A hybrid declarative/procedural metadata mapping language based on python

  • Authors:
  • Greg Janée;James Frew

  • Affiliations:
  • Alexandria Digital Library Project, Institute for Computational Earth System Science, University of California, Santa Barbara, Santa Barbara, CA;Donald Bren School of Environmental Science and Management, University of California, Santa Barbara, Santa Barbara, CA

  • Venue:
  • ECDL'05 Proceedings of the 9th European conference on Research and Advanced Technology for Digital Libraries
  • Year:
  • 2005

Quantified Score

Hi-index 0.00

Visualization

Abstract

The Alexandria Digital Library (ADL) project has been working on automating the processes of building ADL collections and gathering the collection statistics on which ADL's discovery system is based.

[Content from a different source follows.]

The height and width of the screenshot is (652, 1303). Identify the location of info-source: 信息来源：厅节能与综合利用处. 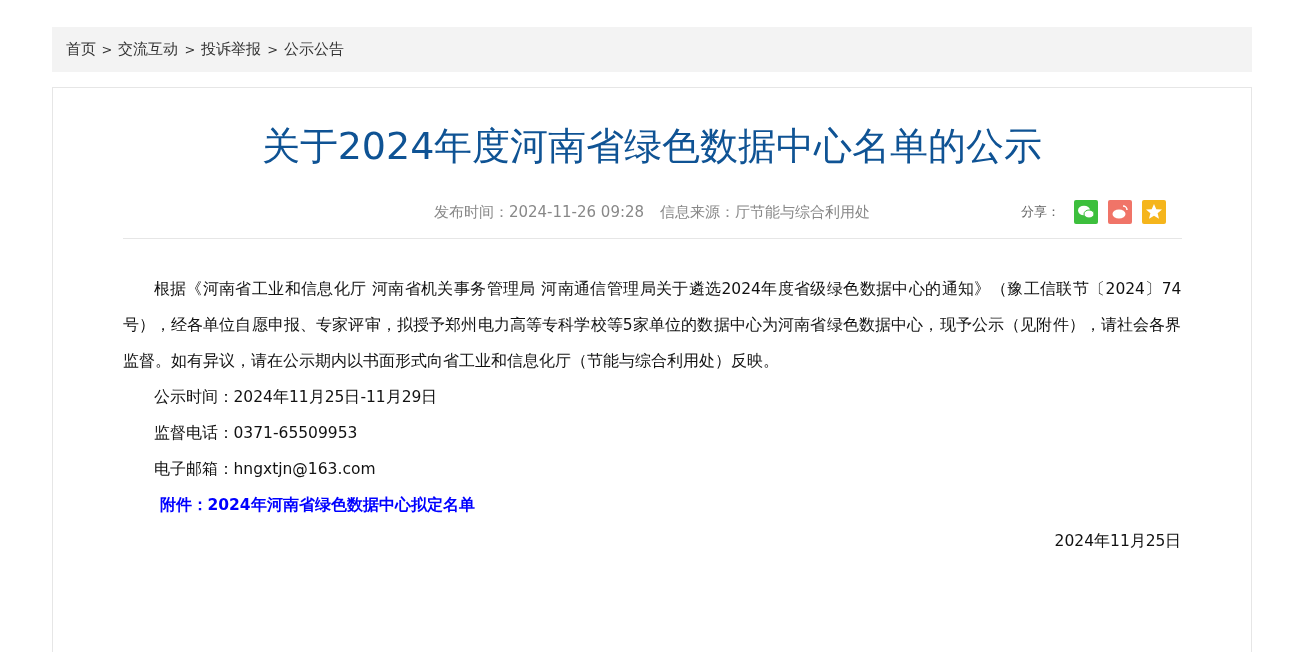
(766, 212).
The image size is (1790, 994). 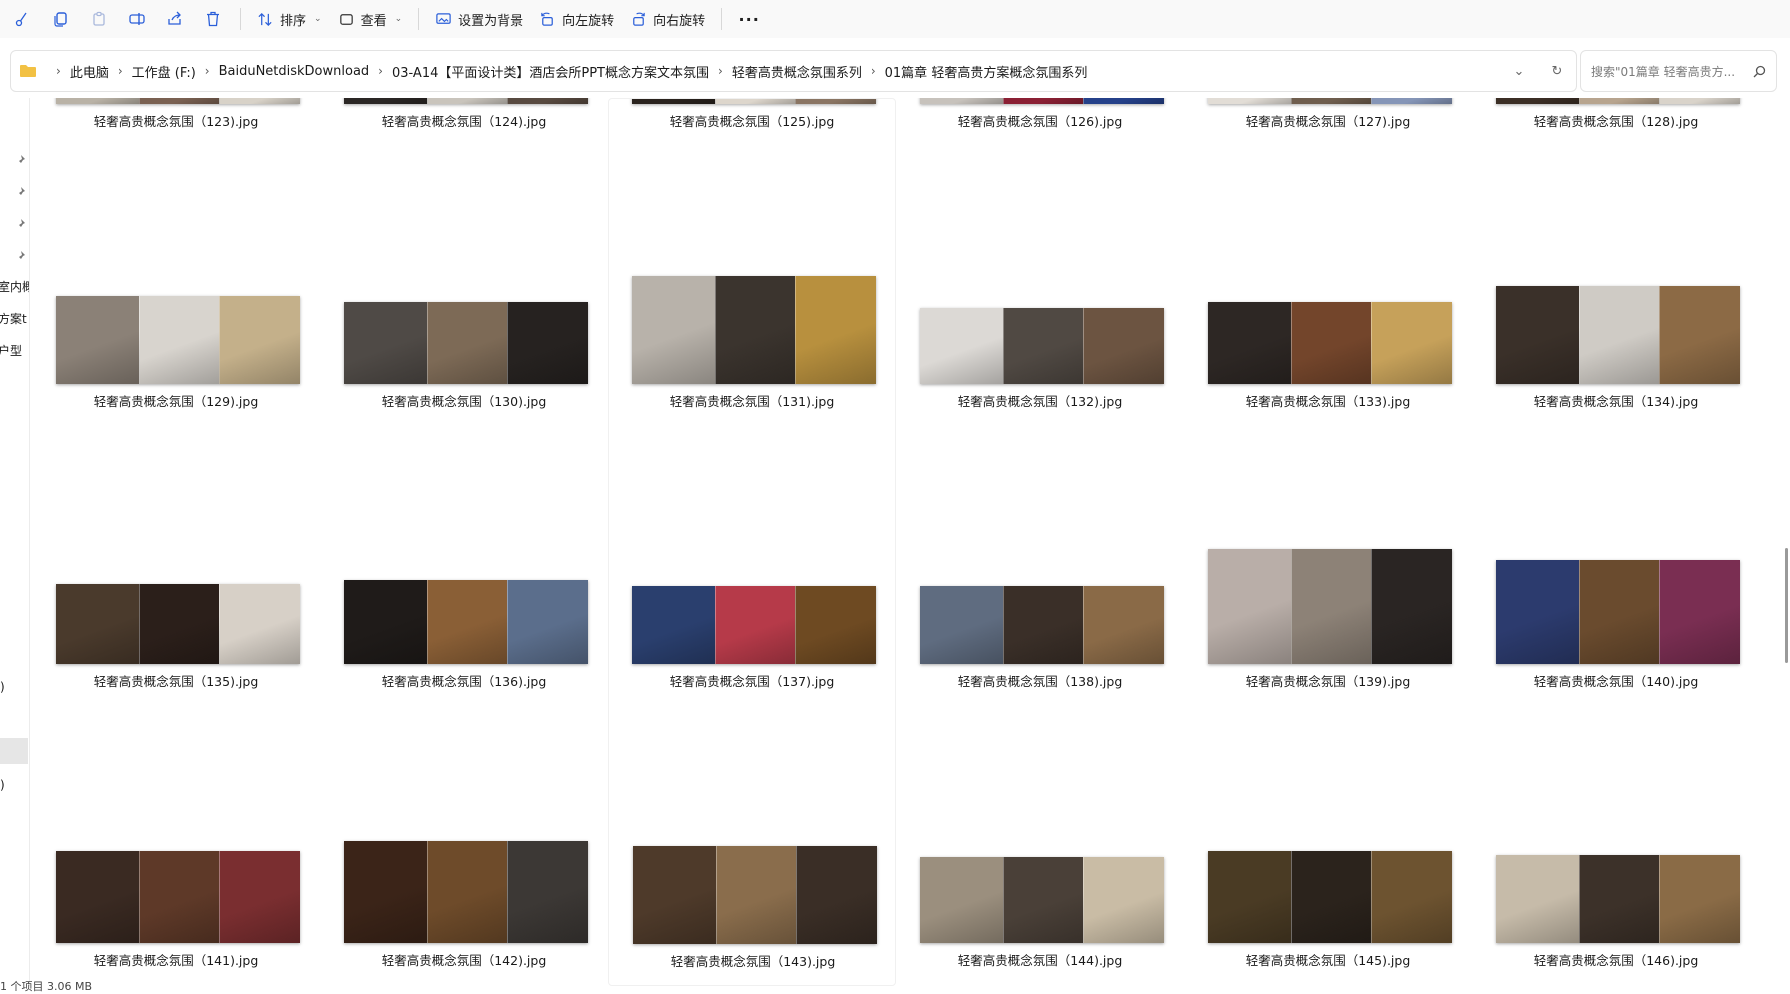 I want to click on more-options-button: ···, so click(x=749, y=19).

As part of this effort, we have created a language and supporting programmatic framework for expressing mappings from XML metadata schemas to the required ADL metadata views. This language, based on the Python scripting language, is largely declarative in nature, corresponding to the fact that mappings can be largely—though not entirely—specified by crosswalk-type specifications. At the same time, the language allows mappings to be specified procedurally, which we argue is necessary to deal effectively with the realities of poor quality, highly variable, and incomplete metadata. An additional key feature of the language is the ability to derive new mappings from existing mappings, thereby making it easy to adapt generic mappings to the idiosyncrasies of particular metadata providers. We evaluate this language on three metadata standards (ADN, FGDC, and MARC) and three corresponding collections of metadata. We also note limitations, future research directions, and generalizations of this work.